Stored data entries

────────────────────────────────────────

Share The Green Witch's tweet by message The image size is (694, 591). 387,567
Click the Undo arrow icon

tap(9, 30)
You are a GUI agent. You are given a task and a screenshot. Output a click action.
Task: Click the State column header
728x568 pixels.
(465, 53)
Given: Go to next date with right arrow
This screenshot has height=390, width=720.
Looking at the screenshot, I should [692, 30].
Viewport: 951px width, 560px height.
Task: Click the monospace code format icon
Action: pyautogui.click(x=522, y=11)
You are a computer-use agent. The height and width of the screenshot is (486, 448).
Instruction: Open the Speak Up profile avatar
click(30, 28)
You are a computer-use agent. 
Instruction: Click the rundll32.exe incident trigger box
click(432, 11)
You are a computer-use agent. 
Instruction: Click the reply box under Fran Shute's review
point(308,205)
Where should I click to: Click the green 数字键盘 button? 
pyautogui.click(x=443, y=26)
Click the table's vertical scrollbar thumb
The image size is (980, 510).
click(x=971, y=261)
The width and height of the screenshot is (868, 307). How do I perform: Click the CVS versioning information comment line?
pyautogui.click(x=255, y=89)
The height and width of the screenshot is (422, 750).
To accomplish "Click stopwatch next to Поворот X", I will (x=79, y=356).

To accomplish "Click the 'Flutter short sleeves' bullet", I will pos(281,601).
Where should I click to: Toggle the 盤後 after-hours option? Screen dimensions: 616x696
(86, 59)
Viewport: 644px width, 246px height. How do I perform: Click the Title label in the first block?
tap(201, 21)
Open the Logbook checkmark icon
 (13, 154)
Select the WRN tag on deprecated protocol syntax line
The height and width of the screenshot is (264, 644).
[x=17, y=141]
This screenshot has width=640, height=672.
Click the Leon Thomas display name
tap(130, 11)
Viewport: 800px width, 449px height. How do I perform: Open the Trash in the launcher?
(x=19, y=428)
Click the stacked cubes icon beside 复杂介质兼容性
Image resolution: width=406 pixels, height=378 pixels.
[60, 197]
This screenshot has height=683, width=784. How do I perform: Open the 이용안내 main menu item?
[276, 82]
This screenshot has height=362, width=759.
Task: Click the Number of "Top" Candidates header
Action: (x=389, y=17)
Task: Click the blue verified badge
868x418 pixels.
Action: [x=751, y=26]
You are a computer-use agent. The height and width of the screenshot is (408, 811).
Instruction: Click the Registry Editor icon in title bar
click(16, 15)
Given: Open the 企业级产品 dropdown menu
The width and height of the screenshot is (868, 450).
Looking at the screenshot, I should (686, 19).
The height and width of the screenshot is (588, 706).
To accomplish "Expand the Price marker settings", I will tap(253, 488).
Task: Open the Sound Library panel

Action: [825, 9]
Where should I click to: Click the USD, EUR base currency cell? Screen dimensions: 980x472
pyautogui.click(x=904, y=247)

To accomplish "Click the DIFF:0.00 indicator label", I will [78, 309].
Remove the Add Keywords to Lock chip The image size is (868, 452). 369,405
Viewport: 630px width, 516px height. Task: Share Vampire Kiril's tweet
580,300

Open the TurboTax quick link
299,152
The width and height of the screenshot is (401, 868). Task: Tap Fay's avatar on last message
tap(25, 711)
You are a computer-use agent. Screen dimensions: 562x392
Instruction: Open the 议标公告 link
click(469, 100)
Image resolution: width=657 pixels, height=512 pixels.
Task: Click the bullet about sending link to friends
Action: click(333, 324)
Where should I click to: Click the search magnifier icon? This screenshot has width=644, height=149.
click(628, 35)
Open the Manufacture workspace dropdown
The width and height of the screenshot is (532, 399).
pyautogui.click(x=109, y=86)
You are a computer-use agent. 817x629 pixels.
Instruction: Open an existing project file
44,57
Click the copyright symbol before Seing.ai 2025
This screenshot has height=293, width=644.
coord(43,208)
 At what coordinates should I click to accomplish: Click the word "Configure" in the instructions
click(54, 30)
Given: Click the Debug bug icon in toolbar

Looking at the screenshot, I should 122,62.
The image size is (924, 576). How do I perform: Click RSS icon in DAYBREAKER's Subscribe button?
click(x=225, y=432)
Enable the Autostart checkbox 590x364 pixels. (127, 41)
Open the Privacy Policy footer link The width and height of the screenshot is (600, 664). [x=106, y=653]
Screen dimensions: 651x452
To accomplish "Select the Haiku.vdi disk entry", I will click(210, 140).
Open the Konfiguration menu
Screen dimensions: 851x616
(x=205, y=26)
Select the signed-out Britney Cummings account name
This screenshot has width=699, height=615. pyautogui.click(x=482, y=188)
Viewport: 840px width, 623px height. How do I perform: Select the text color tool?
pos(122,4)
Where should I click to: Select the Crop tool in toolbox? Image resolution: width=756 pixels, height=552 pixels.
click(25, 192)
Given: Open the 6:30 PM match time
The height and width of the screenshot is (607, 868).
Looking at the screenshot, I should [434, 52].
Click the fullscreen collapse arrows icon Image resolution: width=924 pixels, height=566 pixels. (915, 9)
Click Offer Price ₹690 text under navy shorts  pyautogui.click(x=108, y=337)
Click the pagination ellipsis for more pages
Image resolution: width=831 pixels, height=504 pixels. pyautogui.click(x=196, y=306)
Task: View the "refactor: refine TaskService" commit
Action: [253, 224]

────────────────────────────────────────

__Prompt__
Filter the records above down to the lines that hold the string "next".

__Output for this task__
Given: Go to next date with right arrow
To accomplish "Click stopwatch next to Поворот X", I will (x=79, y=356).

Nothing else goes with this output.